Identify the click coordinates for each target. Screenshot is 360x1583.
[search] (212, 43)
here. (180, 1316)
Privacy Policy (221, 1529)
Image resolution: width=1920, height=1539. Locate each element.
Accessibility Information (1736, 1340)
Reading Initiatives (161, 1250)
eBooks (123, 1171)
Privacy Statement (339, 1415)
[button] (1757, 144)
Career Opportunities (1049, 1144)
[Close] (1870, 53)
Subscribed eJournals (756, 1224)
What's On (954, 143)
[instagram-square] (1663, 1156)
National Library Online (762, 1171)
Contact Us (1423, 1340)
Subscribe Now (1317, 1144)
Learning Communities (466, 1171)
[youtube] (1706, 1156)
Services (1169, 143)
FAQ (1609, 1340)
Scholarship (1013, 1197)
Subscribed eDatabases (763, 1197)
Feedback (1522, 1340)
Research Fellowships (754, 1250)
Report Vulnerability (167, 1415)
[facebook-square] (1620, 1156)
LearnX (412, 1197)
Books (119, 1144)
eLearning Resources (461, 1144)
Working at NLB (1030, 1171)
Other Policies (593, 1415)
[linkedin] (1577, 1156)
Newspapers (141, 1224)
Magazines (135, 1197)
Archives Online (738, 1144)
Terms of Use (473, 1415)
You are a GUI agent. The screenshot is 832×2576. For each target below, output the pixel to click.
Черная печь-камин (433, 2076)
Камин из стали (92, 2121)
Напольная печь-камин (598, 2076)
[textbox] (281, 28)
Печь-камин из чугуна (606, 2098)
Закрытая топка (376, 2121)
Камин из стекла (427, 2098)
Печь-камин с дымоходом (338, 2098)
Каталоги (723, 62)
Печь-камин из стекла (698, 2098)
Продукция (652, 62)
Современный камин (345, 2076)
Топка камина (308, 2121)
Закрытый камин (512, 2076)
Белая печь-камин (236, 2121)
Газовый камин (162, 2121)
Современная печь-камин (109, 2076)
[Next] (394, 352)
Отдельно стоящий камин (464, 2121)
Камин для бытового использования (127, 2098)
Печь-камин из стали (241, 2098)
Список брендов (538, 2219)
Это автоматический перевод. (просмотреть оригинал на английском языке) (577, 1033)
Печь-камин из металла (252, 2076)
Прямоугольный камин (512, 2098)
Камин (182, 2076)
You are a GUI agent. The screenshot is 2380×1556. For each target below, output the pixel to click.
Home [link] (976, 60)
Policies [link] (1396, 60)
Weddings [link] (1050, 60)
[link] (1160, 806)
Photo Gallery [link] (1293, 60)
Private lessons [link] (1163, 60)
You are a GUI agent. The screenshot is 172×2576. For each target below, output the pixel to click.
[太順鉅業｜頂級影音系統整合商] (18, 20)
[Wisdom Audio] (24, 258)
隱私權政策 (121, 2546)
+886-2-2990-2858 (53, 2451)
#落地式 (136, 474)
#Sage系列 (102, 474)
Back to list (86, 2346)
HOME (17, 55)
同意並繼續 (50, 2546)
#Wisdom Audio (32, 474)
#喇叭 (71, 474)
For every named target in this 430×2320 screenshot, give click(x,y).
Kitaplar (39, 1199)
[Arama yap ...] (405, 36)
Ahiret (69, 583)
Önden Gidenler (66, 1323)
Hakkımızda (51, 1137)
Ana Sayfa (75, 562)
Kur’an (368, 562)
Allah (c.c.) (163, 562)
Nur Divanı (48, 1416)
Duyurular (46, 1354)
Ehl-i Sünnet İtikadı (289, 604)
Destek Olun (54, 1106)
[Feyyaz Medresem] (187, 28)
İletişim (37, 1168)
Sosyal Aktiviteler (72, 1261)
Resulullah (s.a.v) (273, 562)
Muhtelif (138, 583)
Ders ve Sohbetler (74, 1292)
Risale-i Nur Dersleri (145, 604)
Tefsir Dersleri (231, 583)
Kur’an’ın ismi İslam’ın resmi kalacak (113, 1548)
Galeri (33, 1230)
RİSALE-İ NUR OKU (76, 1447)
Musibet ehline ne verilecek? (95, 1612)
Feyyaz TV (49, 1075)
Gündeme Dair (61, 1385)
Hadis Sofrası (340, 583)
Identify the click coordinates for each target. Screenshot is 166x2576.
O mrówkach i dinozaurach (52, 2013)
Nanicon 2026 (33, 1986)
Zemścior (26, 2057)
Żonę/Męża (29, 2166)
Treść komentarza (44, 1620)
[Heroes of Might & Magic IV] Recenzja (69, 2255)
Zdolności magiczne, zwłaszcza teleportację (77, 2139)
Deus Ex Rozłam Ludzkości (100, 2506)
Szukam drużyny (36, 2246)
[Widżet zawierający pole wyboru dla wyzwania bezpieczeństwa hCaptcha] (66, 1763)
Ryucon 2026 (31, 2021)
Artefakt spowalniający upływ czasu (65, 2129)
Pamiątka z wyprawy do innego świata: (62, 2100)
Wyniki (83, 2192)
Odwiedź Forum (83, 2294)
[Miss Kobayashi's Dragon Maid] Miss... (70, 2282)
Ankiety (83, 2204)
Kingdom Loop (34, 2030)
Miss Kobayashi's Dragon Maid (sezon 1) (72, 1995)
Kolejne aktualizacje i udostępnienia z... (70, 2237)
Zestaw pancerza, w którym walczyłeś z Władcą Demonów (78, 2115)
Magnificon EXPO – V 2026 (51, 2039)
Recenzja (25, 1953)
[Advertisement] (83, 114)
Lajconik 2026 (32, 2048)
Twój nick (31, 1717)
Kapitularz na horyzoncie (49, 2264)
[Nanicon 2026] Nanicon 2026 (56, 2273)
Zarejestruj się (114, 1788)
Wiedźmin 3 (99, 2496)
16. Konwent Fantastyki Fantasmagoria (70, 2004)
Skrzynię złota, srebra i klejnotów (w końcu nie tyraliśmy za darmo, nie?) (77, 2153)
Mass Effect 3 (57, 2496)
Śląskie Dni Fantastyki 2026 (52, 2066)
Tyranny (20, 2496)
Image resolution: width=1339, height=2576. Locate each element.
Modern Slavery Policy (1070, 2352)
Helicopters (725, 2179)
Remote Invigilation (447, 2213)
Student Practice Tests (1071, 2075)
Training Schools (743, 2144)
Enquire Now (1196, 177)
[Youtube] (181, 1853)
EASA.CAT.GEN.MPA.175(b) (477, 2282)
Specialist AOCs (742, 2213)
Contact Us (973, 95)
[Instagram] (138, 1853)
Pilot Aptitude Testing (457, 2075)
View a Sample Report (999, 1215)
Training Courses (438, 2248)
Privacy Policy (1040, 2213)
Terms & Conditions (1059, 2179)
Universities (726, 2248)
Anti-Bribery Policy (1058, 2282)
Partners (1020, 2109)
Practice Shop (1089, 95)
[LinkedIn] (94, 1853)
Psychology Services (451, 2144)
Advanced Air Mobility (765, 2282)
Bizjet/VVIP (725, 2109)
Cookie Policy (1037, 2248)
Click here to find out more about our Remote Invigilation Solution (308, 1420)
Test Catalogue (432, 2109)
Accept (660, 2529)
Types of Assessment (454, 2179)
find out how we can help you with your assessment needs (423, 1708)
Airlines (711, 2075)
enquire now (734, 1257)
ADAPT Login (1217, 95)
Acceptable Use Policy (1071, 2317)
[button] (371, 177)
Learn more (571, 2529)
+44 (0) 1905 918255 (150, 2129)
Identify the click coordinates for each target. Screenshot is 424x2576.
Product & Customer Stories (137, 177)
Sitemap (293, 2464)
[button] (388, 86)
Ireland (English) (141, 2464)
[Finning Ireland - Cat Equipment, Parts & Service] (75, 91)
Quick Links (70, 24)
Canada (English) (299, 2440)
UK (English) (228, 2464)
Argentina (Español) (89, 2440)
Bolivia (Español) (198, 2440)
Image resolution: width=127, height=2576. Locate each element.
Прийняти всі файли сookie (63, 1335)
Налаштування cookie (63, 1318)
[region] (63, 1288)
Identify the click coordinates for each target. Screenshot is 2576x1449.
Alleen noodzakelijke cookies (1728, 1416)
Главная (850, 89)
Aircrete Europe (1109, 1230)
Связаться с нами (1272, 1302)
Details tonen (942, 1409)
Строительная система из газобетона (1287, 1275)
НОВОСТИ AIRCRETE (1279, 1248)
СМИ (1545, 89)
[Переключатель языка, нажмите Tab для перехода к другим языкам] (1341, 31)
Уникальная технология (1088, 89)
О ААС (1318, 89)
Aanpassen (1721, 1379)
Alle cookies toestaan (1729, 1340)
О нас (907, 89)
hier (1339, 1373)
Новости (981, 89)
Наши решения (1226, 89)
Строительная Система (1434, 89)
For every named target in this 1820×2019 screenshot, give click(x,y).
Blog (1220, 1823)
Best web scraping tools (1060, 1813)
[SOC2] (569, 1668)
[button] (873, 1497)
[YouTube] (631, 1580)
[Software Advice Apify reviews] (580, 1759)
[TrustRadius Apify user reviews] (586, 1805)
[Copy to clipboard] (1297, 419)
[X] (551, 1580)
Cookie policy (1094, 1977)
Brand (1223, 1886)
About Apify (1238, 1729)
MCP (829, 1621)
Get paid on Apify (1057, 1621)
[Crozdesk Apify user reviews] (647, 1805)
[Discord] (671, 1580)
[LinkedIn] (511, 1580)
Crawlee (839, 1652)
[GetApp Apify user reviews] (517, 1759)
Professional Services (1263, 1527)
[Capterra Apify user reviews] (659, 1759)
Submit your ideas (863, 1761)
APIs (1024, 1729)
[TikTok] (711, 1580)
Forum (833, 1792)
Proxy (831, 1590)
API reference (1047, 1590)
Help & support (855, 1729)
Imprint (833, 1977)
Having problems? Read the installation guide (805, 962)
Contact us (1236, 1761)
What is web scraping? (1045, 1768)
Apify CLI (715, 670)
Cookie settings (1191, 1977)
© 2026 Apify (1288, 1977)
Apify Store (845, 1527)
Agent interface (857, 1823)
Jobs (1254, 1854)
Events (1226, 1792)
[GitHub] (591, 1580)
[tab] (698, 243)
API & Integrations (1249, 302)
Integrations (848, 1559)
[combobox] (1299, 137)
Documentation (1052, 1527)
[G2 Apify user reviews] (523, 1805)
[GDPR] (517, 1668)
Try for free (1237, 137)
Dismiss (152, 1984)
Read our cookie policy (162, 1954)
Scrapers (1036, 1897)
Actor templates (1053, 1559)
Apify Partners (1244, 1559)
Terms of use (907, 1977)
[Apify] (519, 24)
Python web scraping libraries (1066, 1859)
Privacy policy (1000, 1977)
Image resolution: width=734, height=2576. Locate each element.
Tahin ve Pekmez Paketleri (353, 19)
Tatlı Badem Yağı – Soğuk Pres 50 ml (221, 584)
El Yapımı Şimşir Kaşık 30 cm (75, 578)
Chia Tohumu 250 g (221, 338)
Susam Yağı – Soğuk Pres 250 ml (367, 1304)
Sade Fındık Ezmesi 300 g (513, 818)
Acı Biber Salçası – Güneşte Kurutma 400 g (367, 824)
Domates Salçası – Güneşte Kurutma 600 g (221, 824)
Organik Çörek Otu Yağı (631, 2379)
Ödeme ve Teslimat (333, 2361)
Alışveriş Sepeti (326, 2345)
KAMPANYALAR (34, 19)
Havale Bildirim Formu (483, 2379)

########################################

EXERCISE PROMPT: Every line of the material that holds "your" should be copied out as the answer.

RESPONSE BELOW:
find out how we can help you with your assessment needs (423, 1708)
Submit your ideas (863, 1761)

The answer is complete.